- _Task to carry out_
Given the records underneath, please repeat exactly the lines from the line with "Given: Close the webhook details panel" through the line with "to the Reels", passing over any picture.

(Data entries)
++++++++

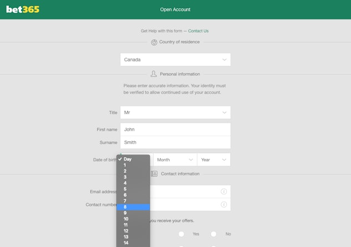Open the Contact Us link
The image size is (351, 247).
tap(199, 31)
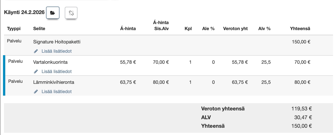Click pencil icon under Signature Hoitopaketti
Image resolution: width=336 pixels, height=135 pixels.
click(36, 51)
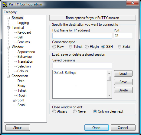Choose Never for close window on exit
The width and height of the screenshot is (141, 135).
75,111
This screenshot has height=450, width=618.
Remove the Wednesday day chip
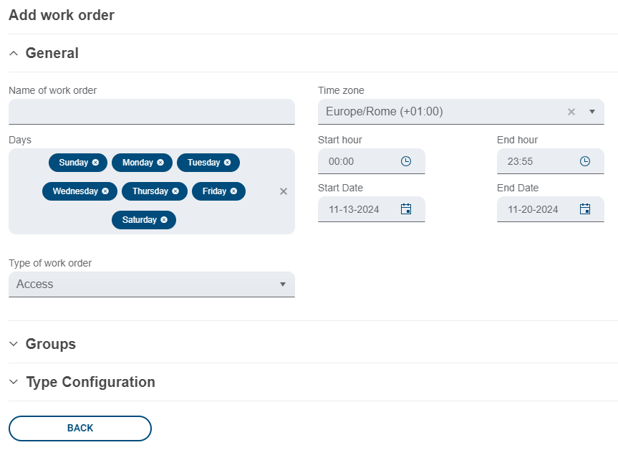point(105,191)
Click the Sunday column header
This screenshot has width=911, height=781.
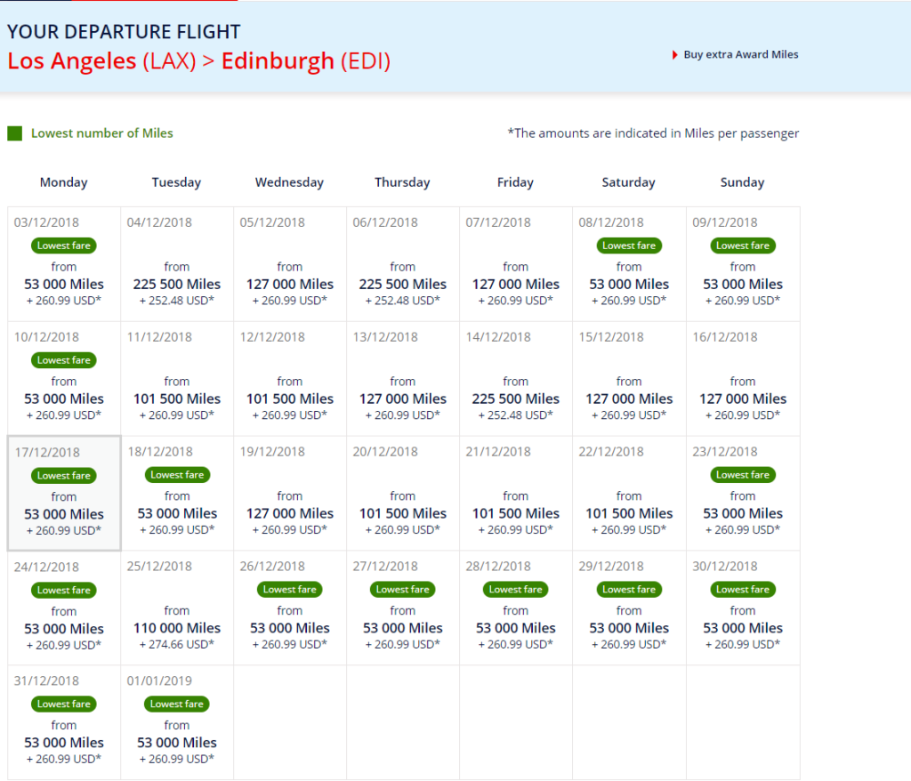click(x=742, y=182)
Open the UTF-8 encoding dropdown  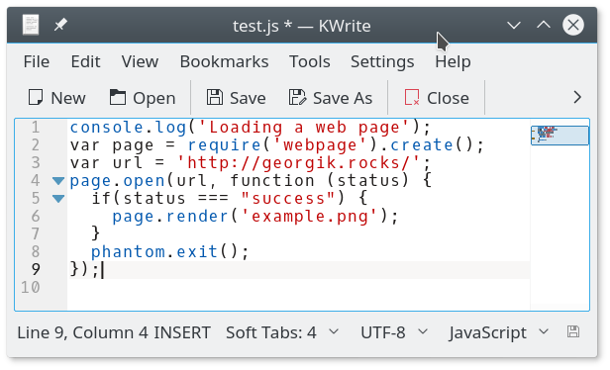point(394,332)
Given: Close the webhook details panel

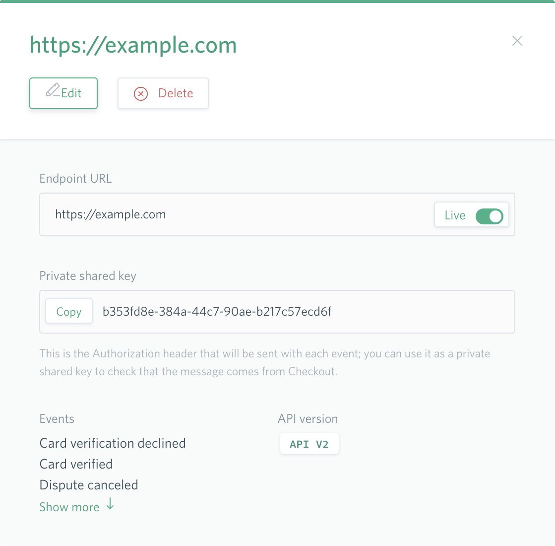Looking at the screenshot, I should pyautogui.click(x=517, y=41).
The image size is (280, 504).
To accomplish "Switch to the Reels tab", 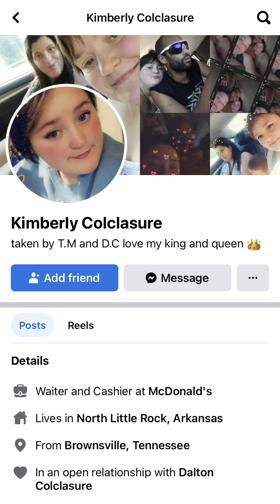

++++++++

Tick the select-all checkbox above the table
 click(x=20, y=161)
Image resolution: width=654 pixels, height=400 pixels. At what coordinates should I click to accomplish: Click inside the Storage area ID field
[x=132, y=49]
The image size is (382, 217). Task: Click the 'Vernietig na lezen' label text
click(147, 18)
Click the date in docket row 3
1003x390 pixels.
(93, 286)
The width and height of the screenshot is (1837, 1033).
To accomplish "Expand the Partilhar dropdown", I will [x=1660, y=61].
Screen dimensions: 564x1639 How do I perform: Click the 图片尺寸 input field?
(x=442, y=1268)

++++++++

- _Response for this exercise_
Given: Close the webhook details panel

Looking at the screenshot, I should pyautogui.click(x=517, y=41).
The image size is (280, 504).
To accomplish "Switch to the Reels tab", 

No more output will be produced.